EX-3.3 3 ex3_3.htm

Exhibit 3.3

CERTIFICATE OF OWNERSHIP AND MERGER

MERGING

NovaMed, Inc.

WITH AND INTO

NovaMed Eyecare, Inc.

(Pursuant to Section 253 of the
General Corporation Law of the State of Delaware)

* * * * *

               NovaMed Eyecare, Inc., a corporation organized and existing under and by virtue of the General Corporation Law of the State of Delaware (the “Company”).

               DOES HEREBY CERTIFY:

               FIRST:  That the name and state of incorporation of each of the constituent corporations of the merger is as follows:

 

Name

 

State of Incorporation

 


 


 

 

 

 

 

 

NovaMed Eyecare, Inc.

 

Delaware

 

 

 

 

 

 

 

NovaMed, Inc.

 

Delaware

               SECOND:  That the Company owns 100% of the outstanding shares of capital stock of NovaMed, Inc., consisting of 1,000 shares of capital stock, par value $.001 per share.

               THIRD:  That the Company, by resolutions of its Board of Directors duly adopted by written consent dated March 22, 2004, determined to merge NovaMed, Inc. with and into the Company, upon the terms and subject to the conditions set forth in such resolutions.  A true copy of said resolutions is attached hereto as Exhibit A.  Such resolutions have not been modified or rescinded and are in full force and effect on the date hereof.

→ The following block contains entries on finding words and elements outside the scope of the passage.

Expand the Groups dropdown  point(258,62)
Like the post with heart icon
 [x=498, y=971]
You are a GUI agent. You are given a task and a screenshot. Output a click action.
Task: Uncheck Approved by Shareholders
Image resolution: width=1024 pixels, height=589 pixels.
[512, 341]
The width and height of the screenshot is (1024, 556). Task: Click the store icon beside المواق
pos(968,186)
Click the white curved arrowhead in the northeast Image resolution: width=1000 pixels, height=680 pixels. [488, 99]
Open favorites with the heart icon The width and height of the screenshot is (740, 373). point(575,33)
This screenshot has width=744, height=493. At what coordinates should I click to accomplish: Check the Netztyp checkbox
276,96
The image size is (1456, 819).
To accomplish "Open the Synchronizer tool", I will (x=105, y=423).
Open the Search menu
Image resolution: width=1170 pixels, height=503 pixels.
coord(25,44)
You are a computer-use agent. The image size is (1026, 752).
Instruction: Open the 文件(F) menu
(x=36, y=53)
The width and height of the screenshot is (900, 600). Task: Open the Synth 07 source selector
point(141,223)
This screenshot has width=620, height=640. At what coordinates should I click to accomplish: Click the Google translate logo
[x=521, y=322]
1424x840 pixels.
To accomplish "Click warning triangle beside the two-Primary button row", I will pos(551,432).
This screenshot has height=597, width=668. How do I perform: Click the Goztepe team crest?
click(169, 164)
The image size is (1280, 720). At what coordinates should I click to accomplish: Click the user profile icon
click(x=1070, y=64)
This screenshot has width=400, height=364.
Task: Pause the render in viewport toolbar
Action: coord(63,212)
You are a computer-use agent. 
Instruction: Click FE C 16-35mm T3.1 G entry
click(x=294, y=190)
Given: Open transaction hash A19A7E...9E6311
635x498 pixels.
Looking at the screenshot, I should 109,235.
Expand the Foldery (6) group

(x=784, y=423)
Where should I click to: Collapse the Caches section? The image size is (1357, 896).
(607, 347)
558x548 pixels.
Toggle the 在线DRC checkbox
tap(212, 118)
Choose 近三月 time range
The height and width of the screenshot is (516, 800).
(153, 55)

               FOURTH:  That the proposed merger shall be effective at the date and time at which this Certificate of Ownership and Merger is filed with the Secretary of State of the State of Delaware pursuant to Sections 253 and 103 of the General Corporation Law of the State of Delaware.

               FIFTH:  That the Company shall be the surviving corporation.

               SIXTH:  That the name of the surviving corporation shall be changed to “NovaMed, Inc.”

Dated:   March 26, 2004

 

NovaMed Eyecare, Inc.

 

 

 

By:

/s/  Stephen J. Winjum

 

 

 


 

 

Stephen J. Winjum

 

President and CEO




EXHIBIT A

RESOLUTIONS ADOPTED BY THE BOARD OF DIRECTORS
OF
NovaMed Eyecare, Inc.
(the “Company”)

BY WRITTEN CONSENT DATED MARCH 22, 2004

               RESOLVED, that NovaMed, Inc., a Delaware corporation, all of the outstanding capital stock of which is owned by the Company, be merged with and into the Company, with the Company as the surviving corporation, pursuant to Section 253 of the General Corporation Law of the State of Delaware (the “Merger”);

               FURTHER RESOLVED, that pursuant to the Merger, the Company will assume all of the liabilities of NovaMed, Inc.;

               FURTHER RESOLVED, that pursuant to the Merger, the Company shall change its name to NovaMed, Inc. (the “Name Change”); and

               FURTHER RESOLVED, that the President or any Vice-President of the Company be, and each of them hereby is, authorized, in the name and on behalf of the Company, to execute and file with the Secretary of State of the State of Delaware a Certificate of Ownership and Merger, and any other certificate or document required to be filed to effect the Merger and the Name Change, and to take any action on behalf of the Company as may be necessary or desirable in connection with the Merger and the Name Change including, without limitation, any action required as the sole stockholder of NovaMed, Inc. to effect the Merger and/or the Name Change.